The all-black Nexus Player remote also has a click wheel, a back button, a play/pause button and a circle button (we're not yet sure of its purpose). At the top of the remote is a mic button and built-in microphone that lets you use voice commands to search, something the Apple TV misses out on but is rumoured for a future generation that could arrive as soon as January 2015.
Read next: Chromecast vs Nexus Player comparison
Google Nexus Player vs Apple TV comparison: Features
Both of these streaming set-top boxes make your TV smart. You'll get access to services such as Netflix (though the subscription fee is not included, of course), Amazon Prime Instant Video, YouTube, Vevo and more.
We haven't yet got the full list of channels that'll be provided by the Nexus Player in the UK, but the Apple TV offers the following:
- Sky News
- Now TV
- MLB.TV Premium
- NHL Gamecenter
- RedBull TV
- WSJ Live
- Aol. On
- Qello Concerts
In addition, you can buy TV and movies from the respective stores to watch on your TV through the Nexus Player and Apple TV. You'll be able to watch anything you've purchased or rented from the iTunes Store on Apple TV or the Google Play Store on Nexus Player.
Both the Apple TV and Nexus Player also let you play music or other audio from a mobile device through your TV. With the Nexus Player, you'll get more flexibility, as it's not just Android devices that are supported. You can Cast from iOS, Mac, Windows laptop or Chromebook, too.
The Apple TV is limited to AirPlay, so only works with iOS devices and Macs.
In addition, AirPlay lets you stream any other content displayed on your iOS device or Mac straight onto the bigger screen of your HDTV, including games.
Where Google's Nexus Player differs is in its gaming capabilities. You can't play games directly on the Apple TV, but with the Nexus Player and an optional $40 gaming controller, you'll be able to play games downloaded from the Google Play Store right on your TV through the set-top box rather than simply mirroring the game onto your TV from your tablet or smartphone.

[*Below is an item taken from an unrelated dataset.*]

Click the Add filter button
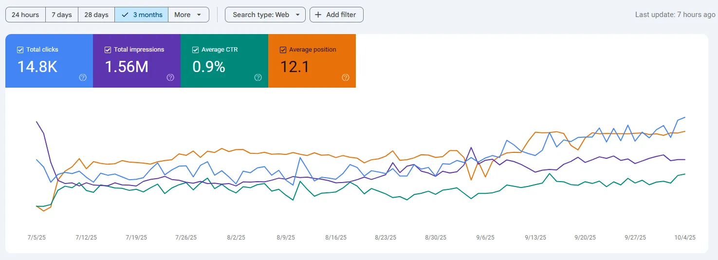This screenshot has width=718, height=260. (336, 15)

Plus, you'll be able to sync achievements across your various Android devices including the Nexus Player to track your progress.
We've not had a chance to try Android TV for ourselves yet, but we imagine that it's better than the current Apple TV interface, which is fairly easy to use but doesn't offer recommendations like the Android TV does, and as mentioned above lacks the voice search capabilities.

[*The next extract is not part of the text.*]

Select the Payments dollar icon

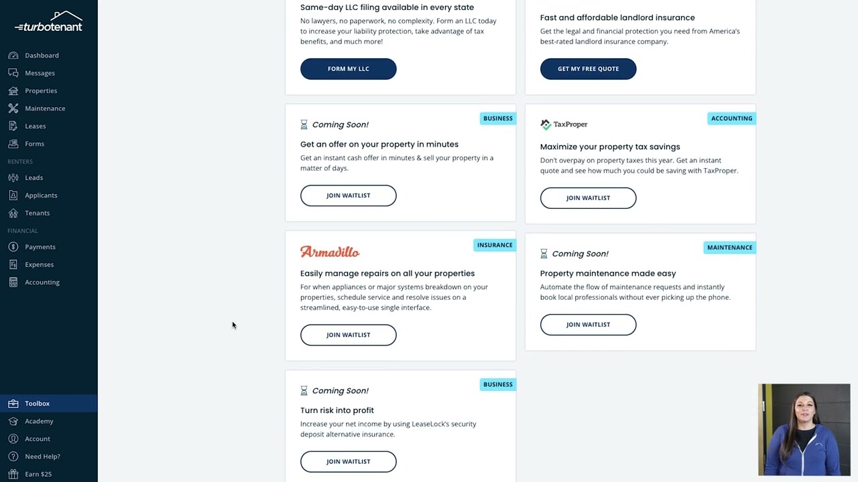point(13,247)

Google Nexus Player vs Apple TV comparison: Specs
While the Nexus Player and Apple TV are really all about the services available and the features offered by the Nexus Player and Apple TV, the internal specs can be important too, particularly when it comes to connectivity.
The Apple TV has a HDMI port, so you'll be able to connect it to a HDTV. There's a built-on IR receiver to work with the remote control, Bluetooth support for the Apple Wireless Keyboard, and WiFi, though not the faster 802.11ac standard (likely because the Apple TV is more than two years old).
The Nexus Player also offers HDMI out, but unlike the Apple TV it has 802.11ac WiFi.
The Apple TV is powered by a single-core A5 processor, while the Nexus Player has an 1.8GHz Quad Core Intel Atom chip.
Google Nexus Player vs Apple TV comparison: Price
The Nexus Player will cost £79 in the UK, making it £20 more expensive than the £59 Apple TV. However, we could see the Apple TV get a price hike to its previous £79 once it is updated this summer.
Google Nexus Player vs Apple TV comparison: Verdict
The Nexus Player is an exciting entry into the media streaming space, and we think it's going to be a very popular product, particularly for those already using Android devices. We hope that it prompts Apple to update its old and outdated Apple TV, but for now there's no denying that the Nexus Player has several features that help it beat the Apple TV, including the gaming features, the up-to-date connectivity options and the voice control.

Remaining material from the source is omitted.